29 Apr 2010
For the 300th issue of Seek Therapy, God Himself sat down for an interview with our favorite unpublished author, Flex Malarky, in his house in West Chester, PA, on the evening of 4/26/10.
FLEX: Thanks for coming, God. The folks at Seek Therapy appreciate You taking the time to give us an exclusive interview.
GOD: No problem. Nice living room. New piano?
FLEX: Yeah. Got it from someone off of Craig’s List. But I’m sure You already knew that, being omnipresent and all.
GOD: Yeah, uh…right. I did know that. I was…uh… testing you. Yeah. You got any beer around here, Frank?
FLEX: It’s Flex.
GOD: I knew that.
FLEX: Should I call you “God” or “Jesus” or “M’Lord” or “Yahweh”?
GOD: My friends call me “Big Guy.” They were never into that “Yahweh” thing. I was like, ‘Call me Yahweh’ and they were like, ‘No way, Yahweh!’ and we’d laugh. Dude, you had to be there. Anyhoo, call me God.
FLEX: The dozen or so readers of Seek Therapy submitted a few questions we’d like to ask You.
GOD: Shoot. But…do not shoot to kill. Thou shalt not kill…unless thou art a stand-up comic. Thou would then killeth thy audience with thy jokes.
FLEX: Good to know. First question…do You know how the show Lost is going to end?
GOD: Yes. Yes, I do.
FLEX: Can You share the ending with us?
GOD: Susan and Will finally become friends and combine their talents so that the group wins regionals and even state. It’s a happy ending for everybody.
FLEX: That’s Glee.
GOD: I knew that.
FLEX: What about Lost?
GOD: I gave up on that show last season. All of that stupid time traveling. They lost me. Ha! Get it? And people say I have no sense of humor! By the way, is it me or has 24 jumped the shark big time?
FLEX: Yeah, it really hasn’t been very good the last couple years.
GOD: And what’s with Kiefer Sutherland? The dude mumbles! I know I’m God and everything, but I can’t understand a Me-damn word he says! Speak up, Jack!
FLEX: Let’s move on to the next question. Do You find it amusing that a group of people here on Earth have turned a pulp novel from the 1950s into a silly religion?
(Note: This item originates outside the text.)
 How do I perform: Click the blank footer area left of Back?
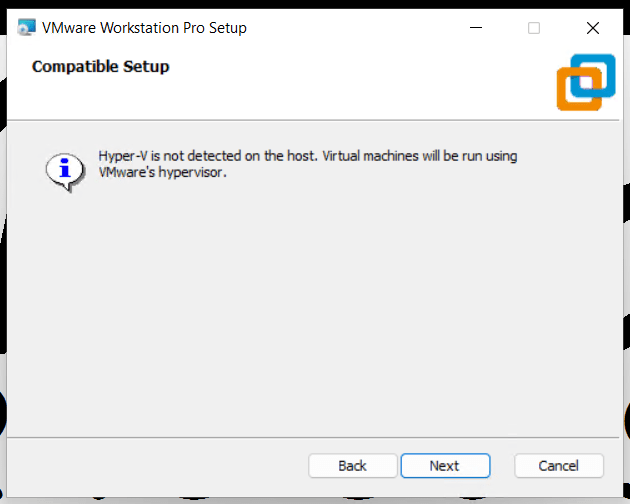pos(150,466)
GOD: The Bible was written way before the 1950s.
FLEX: I’m talking about Scientology.
GOD: Oh, right! Riiiiight! Scientology. I knew that. Folks like Tom Cruise and John Travolta worshipping Klingons in outer space. Pay your way to your own enlightenment. Sign me up for that!
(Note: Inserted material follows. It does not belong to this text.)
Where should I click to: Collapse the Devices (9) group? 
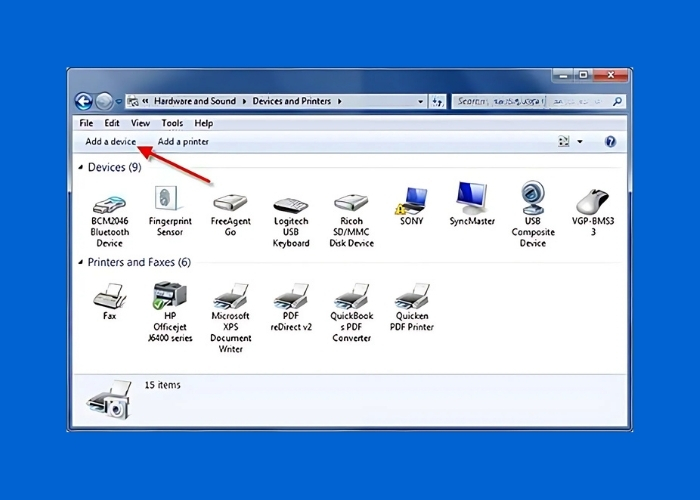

FLEX: Is there life after death?
GOD: When the hell was the last time either one of those two guys even put out a good movie?
FLEX: We’re running out of time here, God. Is there life after death? Is there Heaven and Hell?
GOD: I’m sorry, what did you say? I just got a text from Buddha. He’s hosting poker night tonight. I have to bring “something munchy.”
FLEX: Why do bad things happen to good people?
GOD: You ever play Texas Hold ‘Em with Buddha? Dude’s a cheater. Now Moses…that guy can play.
FLEX: Some quick final questions…Can You please explain Your own existence? To what level do You influence the daily workings of the universe? Is gender an aspect of divinity? Are You a He or She, neither of the above, or a combination? How much of what we do is already written and how much can we control with our own free will and actions?
GOD: Ben.
FLEX: What?
GOD: Ben replaces Jacob on the island in Lost. But Jacob first had to break Ben of his pride and purge him of his sin…not to mention protect him from the Man In Black’s assassination plot.
FLEX: I thought You said You didn’t watch Lost anymore?
GOD: Meh. So I lied. Who’s going to know? No one reads this stupid blog anyway!
(And with that answer, God stood, flipped His brilliant white hair out of His eyes, put on His Armani sunglasses and walked outside into the brisk night and drove off in His 2010 Audi A8. A fitting end to a “very special” Seek Therapy.)